During the Second World War, this asylum was the only one that managed to protect its inhabitants

Between 1939 and 1945, 45,000 French men and women interned in psychiatric hospitals died of starvation. Only the Saint-Alban settlement in Lozère escaped this tragic fate. In his documentary happy hourin theaters since April 20, historian Martine Deyres tells how the internees survived this massacre.

During the Second World War, psychiatric hospitals were abandoned. In Saint-Alban, a small village in Lozère, doctor Tosquelles and psychiatrist Lucien Bonnafé are pursuing a policy against the tide. Instead of isolating the patients, they opened the asylum doors to allow the internees to participate in civilian life by working in the fields and welcoming village volunteers to participate in the nursing care.

Interviewed by KonbinicMartine Deyres portrays “the vitality of the place” and tells how this solidarity made it possible to “working for the survival of all”.
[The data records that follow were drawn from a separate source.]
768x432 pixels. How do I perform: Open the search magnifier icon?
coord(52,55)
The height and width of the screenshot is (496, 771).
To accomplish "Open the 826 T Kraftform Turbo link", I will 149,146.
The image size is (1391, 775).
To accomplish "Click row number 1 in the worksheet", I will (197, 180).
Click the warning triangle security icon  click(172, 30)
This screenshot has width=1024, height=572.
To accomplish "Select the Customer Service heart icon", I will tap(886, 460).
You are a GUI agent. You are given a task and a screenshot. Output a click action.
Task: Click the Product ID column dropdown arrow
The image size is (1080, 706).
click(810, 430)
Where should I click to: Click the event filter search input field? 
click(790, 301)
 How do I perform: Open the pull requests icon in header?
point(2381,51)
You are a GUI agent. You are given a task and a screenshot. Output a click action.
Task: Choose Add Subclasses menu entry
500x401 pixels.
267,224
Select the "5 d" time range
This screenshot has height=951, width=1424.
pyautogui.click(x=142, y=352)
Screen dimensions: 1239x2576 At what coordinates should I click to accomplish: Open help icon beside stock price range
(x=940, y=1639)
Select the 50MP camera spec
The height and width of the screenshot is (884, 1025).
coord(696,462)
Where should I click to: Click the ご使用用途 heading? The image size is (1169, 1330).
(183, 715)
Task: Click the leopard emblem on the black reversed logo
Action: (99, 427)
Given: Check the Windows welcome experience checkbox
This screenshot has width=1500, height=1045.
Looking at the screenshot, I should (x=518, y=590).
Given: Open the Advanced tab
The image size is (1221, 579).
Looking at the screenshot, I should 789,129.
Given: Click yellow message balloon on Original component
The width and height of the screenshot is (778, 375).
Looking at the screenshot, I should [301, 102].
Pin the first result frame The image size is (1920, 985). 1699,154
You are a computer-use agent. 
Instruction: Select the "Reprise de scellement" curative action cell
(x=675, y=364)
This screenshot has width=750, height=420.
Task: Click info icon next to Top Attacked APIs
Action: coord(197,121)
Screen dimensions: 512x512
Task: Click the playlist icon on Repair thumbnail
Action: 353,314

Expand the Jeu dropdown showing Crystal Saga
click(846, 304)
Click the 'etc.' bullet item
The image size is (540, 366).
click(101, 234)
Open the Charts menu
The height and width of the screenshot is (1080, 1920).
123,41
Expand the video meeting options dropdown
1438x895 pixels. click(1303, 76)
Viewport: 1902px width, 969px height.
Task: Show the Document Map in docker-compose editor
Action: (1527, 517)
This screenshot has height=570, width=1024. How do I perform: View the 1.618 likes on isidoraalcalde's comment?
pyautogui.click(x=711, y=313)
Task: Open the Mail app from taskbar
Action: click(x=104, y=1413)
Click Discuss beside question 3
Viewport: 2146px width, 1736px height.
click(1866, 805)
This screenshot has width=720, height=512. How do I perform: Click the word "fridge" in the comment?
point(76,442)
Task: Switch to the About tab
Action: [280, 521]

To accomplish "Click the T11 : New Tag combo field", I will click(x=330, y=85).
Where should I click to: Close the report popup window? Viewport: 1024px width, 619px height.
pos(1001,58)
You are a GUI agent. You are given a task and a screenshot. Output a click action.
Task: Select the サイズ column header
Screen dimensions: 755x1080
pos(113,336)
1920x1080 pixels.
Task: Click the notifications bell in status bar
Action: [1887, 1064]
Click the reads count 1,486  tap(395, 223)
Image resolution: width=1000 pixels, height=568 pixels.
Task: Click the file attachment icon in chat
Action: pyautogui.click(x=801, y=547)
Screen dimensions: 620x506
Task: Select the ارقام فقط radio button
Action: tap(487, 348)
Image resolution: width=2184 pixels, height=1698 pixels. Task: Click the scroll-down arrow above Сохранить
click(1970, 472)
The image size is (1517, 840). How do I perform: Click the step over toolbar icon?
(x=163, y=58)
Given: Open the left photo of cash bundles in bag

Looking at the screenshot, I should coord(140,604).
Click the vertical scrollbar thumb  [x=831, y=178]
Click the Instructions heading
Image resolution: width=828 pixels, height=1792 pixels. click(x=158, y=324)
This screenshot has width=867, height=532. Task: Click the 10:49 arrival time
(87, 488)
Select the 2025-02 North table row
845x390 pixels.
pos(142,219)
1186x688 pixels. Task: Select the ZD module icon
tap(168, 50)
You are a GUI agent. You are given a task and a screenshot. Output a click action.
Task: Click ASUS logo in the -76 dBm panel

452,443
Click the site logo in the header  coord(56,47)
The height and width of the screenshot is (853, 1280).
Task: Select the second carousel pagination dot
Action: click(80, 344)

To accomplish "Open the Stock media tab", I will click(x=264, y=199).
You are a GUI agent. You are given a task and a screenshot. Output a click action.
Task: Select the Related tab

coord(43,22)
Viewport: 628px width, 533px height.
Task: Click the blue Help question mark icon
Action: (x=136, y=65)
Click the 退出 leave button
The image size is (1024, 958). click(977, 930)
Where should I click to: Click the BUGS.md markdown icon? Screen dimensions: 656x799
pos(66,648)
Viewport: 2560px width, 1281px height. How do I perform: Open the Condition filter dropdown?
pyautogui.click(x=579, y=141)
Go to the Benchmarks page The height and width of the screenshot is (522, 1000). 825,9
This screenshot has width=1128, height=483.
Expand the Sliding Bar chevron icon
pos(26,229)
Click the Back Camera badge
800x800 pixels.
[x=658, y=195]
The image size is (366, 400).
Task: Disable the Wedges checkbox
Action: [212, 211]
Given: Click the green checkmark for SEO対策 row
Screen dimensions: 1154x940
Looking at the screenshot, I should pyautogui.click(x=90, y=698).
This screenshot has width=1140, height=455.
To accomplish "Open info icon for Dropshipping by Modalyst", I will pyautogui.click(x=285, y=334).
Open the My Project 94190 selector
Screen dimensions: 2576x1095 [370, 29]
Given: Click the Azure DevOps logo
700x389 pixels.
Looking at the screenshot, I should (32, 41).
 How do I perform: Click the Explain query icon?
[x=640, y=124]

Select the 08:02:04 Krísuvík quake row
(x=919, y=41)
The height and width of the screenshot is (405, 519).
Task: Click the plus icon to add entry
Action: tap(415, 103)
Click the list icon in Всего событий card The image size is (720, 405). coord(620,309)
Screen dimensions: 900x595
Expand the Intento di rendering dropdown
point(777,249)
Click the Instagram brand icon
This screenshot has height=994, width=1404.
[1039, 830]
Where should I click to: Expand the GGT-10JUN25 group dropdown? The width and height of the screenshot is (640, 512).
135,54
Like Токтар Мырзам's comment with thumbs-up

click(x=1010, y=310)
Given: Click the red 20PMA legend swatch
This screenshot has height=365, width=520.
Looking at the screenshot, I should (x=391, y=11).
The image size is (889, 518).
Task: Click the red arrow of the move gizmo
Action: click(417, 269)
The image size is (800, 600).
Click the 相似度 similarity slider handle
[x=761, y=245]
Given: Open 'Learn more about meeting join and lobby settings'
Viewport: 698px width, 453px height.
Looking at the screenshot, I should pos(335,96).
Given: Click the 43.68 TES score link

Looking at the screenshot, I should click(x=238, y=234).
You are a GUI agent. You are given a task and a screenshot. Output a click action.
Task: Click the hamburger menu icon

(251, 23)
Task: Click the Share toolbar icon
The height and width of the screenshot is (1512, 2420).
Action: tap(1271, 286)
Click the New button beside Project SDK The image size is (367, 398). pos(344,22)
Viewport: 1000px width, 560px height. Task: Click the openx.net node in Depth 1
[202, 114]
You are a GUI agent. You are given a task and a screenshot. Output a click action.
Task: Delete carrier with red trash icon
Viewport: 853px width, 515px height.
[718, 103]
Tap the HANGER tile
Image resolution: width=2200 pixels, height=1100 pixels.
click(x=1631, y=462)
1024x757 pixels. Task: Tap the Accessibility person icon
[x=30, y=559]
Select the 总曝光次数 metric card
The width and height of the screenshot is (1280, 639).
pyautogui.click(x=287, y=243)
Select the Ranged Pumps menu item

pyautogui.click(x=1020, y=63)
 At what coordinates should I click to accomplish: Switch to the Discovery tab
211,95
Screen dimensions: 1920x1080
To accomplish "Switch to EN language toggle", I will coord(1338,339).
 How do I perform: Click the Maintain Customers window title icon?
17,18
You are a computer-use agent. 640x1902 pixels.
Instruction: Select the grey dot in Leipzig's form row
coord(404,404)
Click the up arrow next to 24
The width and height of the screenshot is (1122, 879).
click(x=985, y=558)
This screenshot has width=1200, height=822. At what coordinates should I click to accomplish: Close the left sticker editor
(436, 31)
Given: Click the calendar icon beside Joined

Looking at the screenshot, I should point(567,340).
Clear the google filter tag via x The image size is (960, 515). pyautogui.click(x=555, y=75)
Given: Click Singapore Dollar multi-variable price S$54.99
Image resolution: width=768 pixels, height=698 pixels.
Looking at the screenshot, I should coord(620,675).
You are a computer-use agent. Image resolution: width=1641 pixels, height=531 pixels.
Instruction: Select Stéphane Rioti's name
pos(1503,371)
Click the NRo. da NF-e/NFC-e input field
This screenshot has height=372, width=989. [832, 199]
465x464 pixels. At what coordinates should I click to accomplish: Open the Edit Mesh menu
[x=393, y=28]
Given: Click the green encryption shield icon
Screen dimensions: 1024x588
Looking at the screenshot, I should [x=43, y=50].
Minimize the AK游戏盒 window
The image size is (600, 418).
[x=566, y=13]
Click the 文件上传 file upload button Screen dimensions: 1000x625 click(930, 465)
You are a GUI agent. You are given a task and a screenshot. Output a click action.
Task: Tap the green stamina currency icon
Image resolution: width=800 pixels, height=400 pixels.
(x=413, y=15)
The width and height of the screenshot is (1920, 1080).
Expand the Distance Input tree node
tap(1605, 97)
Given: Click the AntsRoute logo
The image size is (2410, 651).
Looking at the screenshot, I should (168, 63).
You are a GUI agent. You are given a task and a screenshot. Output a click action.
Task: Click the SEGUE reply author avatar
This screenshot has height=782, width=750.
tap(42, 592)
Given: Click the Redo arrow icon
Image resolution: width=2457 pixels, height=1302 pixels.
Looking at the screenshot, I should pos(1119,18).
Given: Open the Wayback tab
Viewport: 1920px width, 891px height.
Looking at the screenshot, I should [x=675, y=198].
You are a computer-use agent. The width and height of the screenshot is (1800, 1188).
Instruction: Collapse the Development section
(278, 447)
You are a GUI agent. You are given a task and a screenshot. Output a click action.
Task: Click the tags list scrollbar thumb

39-45: How the Saint-Alban asylum escaped the wave of 45,000 deaths in French psychiatric hospitals

From 1939 to 1945, 45,000 internees died of starvation in French psychiatric hospitals. Martine Deyres explains to us how the Saint-Alban asylum in Lozère is the only one to have escaped this hecatomb.

Posted by Konbini on Friday, April 22, 2022

Watch the documentary trailer Happy Hours:


With this striking example from the past, the historian invites us to rethink the hospital “as a place of care and a place of life”.